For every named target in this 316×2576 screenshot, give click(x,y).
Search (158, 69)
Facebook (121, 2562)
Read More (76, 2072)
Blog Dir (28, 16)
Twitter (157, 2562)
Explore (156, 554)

### What the task requires
From the first line to the last, repeat the records exactly.

### Output for this exercise
For every named target in this 316×2576 screenshot, give click(x,y).
Search (158, 69)
Facebook (121, 2562)
Read More (76, 2072)
Blog Dir (28, 16)
Twitter (157, 2562)
Explore (156, 554)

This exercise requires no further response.